Slovenia Drug Product Registration

Process

Preclinical Studies

Extensive laboratory and animal studies are carried out to evaluate a drug’s safety and effectiveness before to trying it on humans.

Clinical Trials 

A medicine is put through human clinical trials if preclinical research yields encouraging findings. There are various stages to these trials:

Phase I: Small-scale research to evaluate dose and safety in healthy participants.

Phase II: Extensive patient trials to gauge safety and effectiveness further.

Phase III: Extensive patient trials to verify effectiveness, track side effects, and assess how well the medication works in comparison to current therapies.

Application Submission 

Following the successful conclusion of clinical trials, the pharmaceutical company applies to JAZMP for marketing permission.

JAZMP Evaluation  

The application and the results from clinical and preclinical investigations to see if the medication satisfies quality, safety, and efficacy requirements. A group of specialists comprising statisticians, doctors, and pharmacologists may be involved in this assessment.

Approval Decision

JAZMP decides whether to accept or deny the marketing authorization application considering the evaluation. The medication may be sold and delivered in Slovenia if it is approved.

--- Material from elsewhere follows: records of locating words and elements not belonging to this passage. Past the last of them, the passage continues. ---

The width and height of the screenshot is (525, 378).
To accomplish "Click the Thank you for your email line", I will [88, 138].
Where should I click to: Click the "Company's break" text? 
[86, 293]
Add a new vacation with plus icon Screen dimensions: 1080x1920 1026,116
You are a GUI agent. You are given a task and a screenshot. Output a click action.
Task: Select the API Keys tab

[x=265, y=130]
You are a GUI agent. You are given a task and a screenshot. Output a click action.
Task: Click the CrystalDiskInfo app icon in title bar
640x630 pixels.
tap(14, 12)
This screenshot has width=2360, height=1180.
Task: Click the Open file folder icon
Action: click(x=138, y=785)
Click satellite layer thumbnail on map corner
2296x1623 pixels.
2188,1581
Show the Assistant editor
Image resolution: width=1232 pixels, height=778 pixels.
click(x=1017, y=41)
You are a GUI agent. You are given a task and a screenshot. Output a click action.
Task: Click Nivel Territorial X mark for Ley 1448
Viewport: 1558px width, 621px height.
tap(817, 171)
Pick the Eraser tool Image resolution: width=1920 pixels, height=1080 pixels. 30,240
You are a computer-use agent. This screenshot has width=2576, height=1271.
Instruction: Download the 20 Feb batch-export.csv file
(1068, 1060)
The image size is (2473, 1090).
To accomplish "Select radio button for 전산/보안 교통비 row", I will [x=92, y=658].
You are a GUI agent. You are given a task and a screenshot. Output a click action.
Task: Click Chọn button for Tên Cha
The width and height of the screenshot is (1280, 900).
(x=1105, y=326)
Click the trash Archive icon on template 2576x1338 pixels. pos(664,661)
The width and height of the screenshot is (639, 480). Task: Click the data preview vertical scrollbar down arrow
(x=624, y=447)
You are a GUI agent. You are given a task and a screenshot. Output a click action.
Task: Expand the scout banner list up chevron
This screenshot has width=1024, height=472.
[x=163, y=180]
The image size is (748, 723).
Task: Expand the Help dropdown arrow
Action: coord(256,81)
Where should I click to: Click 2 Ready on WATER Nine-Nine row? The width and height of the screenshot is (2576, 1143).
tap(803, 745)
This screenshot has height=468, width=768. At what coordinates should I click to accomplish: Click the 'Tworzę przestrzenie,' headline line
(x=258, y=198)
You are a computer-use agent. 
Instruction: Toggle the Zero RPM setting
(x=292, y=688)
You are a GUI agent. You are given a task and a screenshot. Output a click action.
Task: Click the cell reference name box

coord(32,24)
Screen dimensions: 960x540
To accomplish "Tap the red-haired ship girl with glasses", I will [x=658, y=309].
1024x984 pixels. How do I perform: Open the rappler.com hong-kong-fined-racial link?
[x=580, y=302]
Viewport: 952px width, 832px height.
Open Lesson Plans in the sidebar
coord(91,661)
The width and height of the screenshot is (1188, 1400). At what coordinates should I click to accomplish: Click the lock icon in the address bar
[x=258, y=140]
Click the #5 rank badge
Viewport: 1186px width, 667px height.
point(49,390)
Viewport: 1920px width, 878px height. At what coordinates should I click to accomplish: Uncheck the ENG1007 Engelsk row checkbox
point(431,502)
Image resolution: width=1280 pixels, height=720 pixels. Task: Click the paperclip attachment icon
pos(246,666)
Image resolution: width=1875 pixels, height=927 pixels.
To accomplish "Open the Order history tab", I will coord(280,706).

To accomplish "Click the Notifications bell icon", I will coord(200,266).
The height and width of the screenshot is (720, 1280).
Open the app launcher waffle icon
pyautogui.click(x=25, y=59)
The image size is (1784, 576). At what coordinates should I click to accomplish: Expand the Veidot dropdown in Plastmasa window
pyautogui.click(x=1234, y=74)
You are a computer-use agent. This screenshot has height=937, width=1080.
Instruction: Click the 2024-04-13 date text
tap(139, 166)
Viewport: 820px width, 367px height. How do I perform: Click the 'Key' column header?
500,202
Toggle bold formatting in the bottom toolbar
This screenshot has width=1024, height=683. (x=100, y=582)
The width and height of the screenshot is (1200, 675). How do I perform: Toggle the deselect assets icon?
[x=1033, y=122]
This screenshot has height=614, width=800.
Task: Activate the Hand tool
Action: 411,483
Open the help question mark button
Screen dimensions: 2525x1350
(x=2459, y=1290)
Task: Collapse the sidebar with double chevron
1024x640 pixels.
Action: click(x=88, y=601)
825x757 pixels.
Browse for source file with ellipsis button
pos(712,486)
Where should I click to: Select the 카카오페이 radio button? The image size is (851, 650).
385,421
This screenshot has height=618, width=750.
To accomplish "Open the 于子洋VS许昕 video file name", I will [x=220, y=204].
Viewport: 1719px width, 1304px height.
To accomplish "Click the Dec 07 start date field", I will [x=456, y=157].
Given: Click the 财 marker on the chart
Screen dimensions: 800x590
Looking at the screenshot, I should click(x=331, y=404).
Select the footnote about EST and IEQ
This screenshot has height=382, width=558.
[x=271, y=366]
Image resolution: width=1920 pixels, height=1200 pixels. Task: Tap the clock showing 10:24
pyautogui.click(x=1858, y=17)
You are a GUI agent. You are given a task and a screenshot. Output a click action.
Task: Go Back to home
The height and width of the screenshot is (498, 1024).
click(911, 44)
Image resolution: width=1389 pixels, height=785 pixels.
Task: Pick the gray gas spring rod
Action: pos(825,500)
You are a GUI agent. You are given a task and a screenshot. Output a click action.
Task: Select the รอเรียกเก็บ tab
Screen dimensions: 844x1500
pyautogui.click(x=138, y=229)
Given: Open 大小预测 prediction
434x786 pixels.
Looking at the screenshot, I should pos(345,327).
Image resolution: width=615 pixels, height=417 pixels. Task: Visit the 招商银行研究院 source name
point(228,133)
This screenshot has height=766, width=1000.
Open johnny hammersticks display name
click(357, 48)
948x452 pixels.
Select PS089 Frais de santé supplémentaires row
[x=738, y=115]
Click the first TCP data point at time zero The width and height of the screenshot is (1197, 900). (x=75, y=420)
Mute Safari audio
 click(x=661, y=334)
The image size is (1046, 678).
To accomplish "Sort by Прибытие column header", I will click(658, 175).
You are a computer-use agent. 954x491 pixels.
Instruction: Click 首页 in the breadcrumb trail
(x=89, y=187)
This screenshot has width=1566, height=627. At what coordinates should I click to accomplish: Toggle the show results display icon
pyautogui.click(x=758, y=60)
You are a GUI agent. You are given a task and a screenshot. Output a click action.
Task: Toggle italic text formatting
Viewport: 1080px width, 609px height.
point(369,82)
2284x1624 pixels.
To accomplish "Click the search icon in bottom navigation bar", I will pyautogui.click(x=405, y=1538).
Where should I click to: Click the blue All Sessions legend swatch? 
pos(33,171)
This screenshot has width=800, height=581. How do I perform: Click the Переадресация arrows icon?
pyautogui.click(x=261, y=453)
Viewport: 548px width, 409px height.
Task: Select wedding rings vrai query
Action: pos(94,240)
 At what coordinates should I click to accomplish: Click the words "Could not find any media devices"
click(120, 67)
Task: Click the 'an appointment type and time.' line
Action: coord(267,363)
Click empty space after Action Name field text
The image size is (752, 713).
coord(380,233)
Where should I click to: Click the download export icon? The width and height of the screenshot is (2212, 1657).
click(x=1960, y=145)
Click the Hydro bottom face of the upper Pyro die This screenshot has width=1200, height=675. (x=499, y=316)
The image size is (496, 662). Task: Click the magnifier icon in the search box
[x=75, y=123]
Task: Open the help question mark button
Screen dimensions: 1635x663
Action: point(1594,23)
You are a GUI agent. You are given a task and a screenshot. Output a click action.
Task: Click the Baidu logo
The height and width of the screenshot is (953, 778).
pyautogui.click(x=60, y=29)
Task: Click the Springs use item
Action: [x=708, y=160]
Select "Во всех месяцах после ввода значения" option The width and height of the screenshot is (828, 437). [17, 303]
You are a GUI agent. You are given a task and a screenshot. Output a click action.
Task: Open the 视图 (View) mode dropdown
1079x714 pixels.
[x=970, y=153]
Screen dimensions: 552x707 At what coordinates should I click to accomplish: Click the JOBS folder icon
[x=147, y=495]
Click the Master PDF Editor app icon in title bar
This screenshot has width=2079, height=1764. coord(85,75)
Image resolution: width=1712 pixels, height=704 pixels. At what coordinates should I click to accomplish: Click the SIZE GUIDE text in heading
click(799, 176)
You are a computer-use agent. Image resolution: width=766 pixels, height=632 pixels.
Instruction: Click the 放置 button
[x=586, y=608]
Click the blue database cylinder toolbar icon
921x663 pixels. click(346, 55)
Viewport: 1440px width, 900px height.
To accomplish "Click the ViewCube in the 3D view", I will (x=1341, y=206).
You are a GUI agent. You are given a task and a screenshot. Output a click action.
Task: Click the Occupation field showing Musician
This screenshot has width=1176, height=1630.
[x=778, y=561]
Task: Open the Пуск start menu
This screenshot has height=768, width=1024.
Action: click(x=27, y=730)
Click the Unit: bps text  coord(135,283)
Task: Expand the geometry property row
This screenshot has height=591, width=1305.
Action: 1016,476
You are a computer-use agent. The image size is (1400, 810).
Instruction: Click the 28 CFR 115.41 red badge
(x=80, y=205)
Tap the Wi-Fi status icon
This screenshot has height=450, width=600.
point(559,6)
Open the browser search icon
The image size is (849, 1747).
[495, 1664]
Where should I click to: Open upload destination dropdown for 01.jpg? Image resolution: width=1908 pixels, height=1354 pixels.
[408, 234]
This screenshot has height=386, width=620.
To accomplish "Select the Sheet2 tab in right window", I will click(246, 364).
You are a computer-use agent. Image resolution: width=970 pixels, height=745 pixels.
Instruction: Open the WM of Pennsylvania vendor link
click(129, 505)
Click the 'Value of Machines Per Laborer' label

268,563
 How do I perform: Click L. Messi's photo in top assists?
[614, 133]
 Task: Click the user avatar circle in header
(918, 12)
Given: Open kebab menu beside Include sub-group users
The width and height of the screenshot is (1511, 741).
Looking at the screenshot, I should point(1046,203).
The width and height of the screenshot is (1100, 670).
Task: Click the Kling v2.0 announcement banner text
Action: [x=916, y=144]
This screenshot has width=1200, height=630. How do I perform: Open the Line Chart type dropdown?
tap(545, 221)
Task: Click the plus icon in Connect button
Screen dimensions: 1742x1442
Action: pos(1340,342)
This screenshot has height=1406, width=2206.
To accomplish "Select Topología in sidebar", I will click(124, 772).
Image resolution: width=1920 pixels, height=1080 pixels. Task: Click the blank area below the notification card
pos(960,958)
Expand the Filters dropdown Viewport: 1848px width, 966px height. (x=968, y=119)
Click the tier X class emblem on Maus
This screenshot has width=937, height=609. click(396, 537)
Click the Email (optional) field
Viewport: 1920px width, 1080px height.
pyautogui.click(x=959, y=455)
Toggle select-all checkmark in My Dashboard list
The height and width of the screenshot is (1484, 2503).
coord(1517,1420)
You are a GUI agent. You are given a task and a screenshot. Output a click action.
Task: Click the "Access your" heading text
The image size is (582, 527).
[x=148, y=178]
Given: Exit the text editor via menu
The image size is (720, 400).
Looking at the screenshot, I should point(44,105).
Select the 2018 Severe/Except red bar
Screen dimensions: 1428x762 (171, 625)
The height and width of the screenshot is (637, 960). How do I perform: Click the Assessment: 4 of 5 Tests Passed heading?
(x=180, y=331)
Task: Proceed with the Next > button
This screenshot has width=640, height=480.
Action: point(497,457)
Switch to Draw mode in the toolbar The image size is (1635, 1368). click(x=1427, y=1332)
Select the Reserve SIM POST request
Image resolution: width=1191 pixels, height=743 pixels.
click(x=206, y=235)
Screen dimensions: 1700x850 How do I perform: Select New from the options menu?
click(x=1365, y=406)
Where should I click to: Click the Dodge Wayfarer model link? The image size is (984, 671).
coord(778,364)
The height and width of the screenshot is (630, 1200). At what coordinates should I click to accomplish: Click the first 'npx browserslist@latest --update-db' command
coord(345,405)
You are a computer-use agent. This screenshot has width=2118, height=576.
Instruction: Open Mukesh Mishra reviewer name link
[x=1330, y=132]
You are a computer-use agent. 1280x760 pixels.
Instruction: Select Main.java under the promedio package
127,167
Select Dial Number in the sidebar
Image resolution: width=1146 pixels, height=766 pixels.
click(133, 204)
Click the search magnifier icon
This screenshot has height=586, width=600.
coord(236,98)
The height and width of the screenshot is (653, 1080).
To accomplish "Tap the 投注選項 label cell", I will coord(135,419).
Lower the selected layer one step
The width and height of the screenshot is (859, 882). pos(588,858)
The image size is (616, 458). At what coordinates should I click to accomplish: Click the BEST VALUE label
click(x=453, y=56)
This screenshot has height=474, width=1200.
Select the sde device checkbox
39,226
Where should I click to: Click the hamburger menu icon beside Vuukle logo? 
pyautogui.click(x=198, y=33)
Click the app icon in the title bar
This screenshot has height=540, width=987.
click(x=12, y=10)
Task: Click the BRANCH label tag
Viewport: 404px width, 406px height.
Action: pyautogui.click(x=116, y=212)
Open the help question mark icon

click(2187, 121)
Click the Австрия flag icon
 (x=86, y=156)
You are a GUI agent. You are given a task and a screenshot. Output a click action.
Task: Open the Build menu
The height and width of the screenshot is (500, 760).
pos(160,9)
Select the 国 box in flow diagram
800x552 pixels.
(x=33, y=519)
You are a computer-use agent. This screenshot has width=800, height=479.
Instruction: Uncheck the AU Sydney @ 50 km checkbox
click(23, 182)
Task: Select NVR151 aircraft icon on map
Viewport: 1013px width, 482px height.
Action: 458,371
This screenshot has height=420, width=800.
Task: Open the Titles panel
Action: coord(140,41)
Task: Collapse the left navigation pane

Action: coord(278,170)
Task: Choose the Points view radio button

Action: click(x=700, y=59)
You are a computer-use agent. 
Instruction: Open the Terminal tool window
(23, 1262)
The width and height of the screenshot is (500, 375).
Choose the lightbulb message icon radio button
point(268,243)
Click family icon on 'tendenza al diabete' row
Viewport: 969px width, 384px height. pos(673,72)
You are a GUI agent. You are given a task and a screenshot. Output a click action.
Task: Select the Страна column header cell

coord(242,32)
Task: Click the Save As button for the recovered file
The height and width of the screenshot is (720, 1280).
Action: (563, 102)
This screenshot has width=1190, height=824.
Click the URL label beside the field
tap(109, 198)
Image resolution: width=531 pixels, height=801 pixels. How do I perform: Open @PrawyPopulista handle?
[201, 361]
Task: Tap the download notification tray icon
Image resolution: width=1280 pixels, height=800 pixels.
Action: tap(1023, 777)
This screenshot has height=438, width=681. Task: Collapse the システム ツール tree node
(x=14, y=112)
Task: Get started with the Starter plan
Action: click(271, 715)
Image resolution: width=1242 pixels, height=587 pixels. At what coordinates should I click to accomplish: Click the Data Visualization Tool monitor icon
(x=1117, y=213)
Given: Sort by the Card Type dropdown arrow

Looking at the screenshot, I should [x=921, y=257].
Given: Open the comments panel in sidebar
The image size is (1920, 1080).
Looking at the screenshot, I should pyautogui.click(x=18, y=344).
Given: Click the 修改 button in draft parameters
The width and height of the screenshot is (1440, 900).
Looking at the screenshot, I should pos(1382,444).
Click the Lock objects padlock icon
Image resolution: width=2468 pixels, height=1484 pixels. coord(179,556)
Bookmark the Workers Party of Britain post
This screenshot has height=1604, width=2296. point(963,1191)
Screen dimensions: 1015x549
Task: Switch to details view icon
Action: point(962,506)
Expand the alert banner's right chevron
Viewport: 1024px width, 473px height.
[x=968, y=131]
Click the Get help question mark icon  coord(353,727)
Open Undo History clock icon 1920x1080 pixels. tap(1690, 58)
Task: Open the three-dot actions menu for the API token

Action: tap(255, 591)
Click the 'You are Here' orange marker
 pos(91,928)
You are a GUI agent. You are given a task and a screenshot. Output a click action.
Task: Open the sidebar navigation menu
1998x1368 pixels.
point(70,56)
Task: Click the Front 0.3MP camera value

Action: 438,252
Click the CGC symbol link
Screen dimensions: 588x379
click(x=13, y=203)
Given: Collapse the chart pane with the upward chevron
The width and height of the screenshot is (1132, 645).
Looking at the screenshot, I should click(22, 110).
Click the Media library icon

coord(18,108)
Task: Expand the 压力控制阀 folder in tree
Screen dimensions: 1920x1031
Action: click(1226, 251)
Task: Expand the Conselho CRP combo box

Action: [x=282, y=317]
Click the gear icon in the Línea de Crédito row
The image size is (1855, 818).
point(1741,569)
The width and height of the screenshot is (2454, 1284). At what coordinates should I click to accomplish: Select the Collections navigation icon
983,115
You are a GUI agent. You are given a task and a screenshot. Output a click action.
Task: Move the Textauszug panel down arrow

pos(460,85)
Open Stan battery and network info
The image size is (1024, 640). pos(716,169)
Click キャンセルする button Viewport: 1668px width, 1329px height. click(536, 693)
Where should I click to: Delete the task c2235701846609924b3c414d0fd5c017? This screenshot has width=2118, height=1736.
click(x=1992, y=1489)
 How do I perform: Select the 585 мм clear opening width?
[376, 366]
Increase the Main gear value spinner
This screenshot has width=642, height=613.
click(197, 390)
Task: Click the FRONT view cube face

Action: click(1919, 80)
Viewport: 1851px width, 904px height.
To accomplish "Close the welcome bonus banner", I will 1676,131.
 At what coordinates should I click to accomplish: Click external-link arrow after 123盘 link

Post-Marketing Surveillance

JAZMP keeps an eye on the efficacy and safety of medications even after they have been approved. This entails gathering and examining information on negative reactions and additional safety issues.

Registration Timeline

• National procedure: 210 days
• Mutual recognition procedure: 90 days + 30 days for the review of translations
• Decentralized procedure: 210 says + 30 days for the review of translations
• Centralized procedure: 210 days + the time required by the decision process of the European Commission.

Pharmacovigilance

Monitoring the Safety of Medicinal Products

Pharmacovigilance, the term for the monitoring of pharmaceutical products’ safety throughout use, encompasses all activities pertaining to the identification, evaluation, comprehension, and avoidance of adverse drug responses and other potential issues associated with pharmaceutical products. 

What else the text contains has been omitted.